Here at MSURJ we also use a peer review process to assess the validity of submissions to our journal. All submissions are reviewed by three peer reviews that are experts in the field of the article. This allows for critical analysis in regards to both the quality and validity of the research, with the ultimate goal of identifying whether the article is worthy of being published. Nonetheless, our peer review process differs from that of journals like Nature, Cell and the like because we, the editors, ultimately want every eligible article to be published. Resources aren’t scarce and it doesn’t cost us to publish undergraduate research, thus there isn’t a limit on the number of articles that can be published in each edition of the journal. The more articles that are deemed eligible according to our criteria, the more can be published.

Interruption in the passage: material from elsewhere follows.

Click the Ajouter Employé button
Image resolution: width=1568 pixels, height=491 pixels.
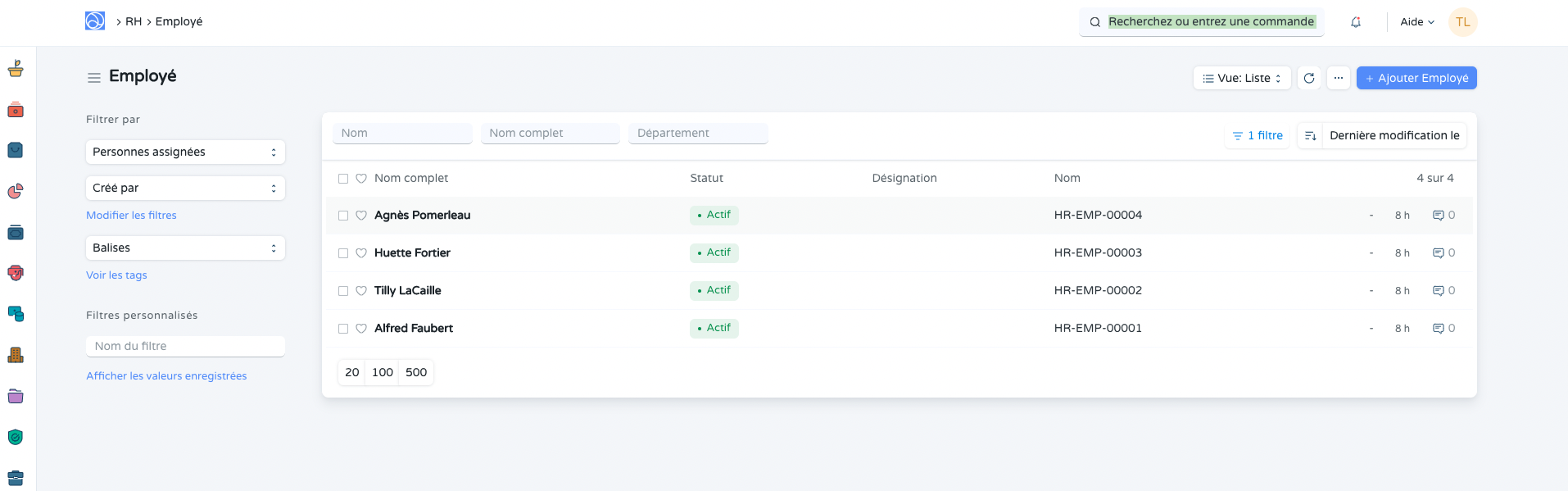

On the contrary, the journals publishing science today have extremely low acceptance rates. For example, that of Science is 7% and declining every year. The peer review process is inherently rigourous – and so it should be – in order to ensure that only the highest quality science is allowed to be published. It is usually a blinded process meaning that the authors’ identity is not revealed to the peer reviewers, and the peer review comments are fully anonymous.

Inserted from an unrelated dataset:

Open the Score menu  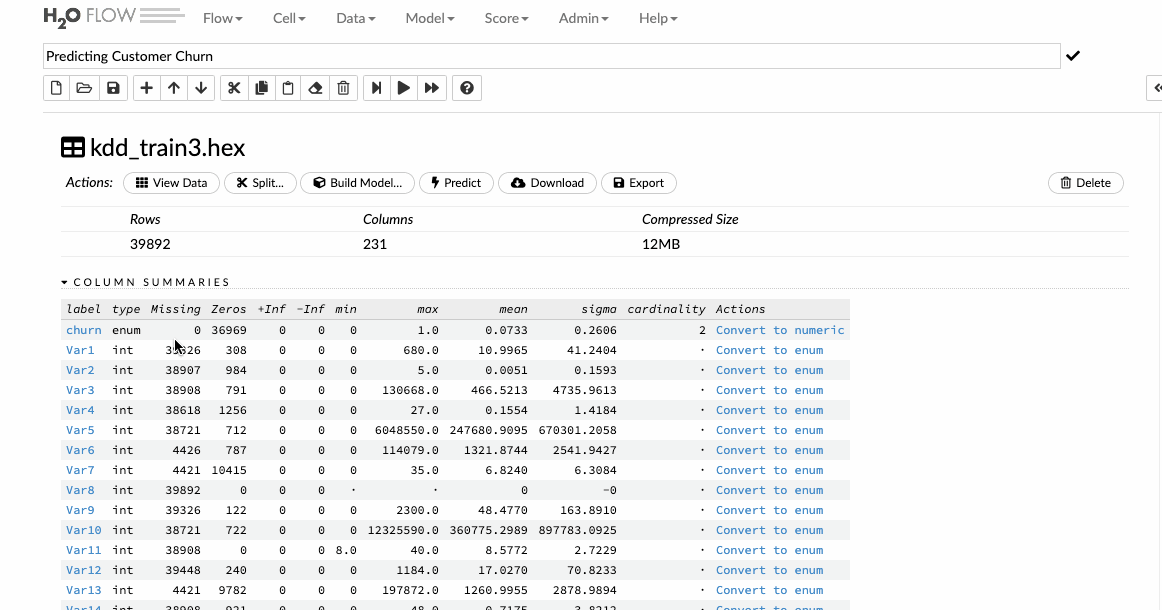tap(506, 19)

Some argue that the peer review process is keeping science as we know it locked in a slow, expensive process that is prone to error. It relies on the opinions of researchers in the field to deem an article worthy or, the more frequent outcome, unworthy of publication. This is inherently subjective and can frustrate authors when, for example, two peer reviewers may deem an article acceptable, while one may not. The low numbers of peer reviewers allotted to each paper perpetuate this problem. Additionally, many reviewers may turn down requests to review articles because it is so time consuming, or may review it in a rushed manner that cannot be justified.

So how can the peer-reviewing process be improved you ask? First off, it would be best if reviewers could be recognized in some way for their contribution to the article. Although this would eliminate the anonymity of the process, it would reward reviewers for their contributions and lead to an increased interest in reviewing positions.

Additionally, the process could be improved by allotting a rating method which scores reviewers based on their involvement in the editing process. Reviewers could be ranked based on their scores, and those with the highest scores could be rewarded by the journal for their contributions. This would lead to more commitment from reviewers to the improvement of the paper in question.

Another more radical approach could be to eliminate the peer review process altogether. Articles could be published without verification of their validity but as they are read by researchers in the field the article could be up-voted or down-voted based on their validity. This process would be similar to the manner in which citations of published articles are currently tracked. Over time, articles of the highest quality would acquire the most upvotes and articles with multiple down-votes could be recognized by their authors as needing revision.

This method would also present challenges such as ensuring only individuals who are specialists in a particular subject area are allowed to vote. Nevertheless, statistically speaking, it would present a more reliable method for assessing an article’s validity because more individuals would be able to vote on an article than in the peer review process.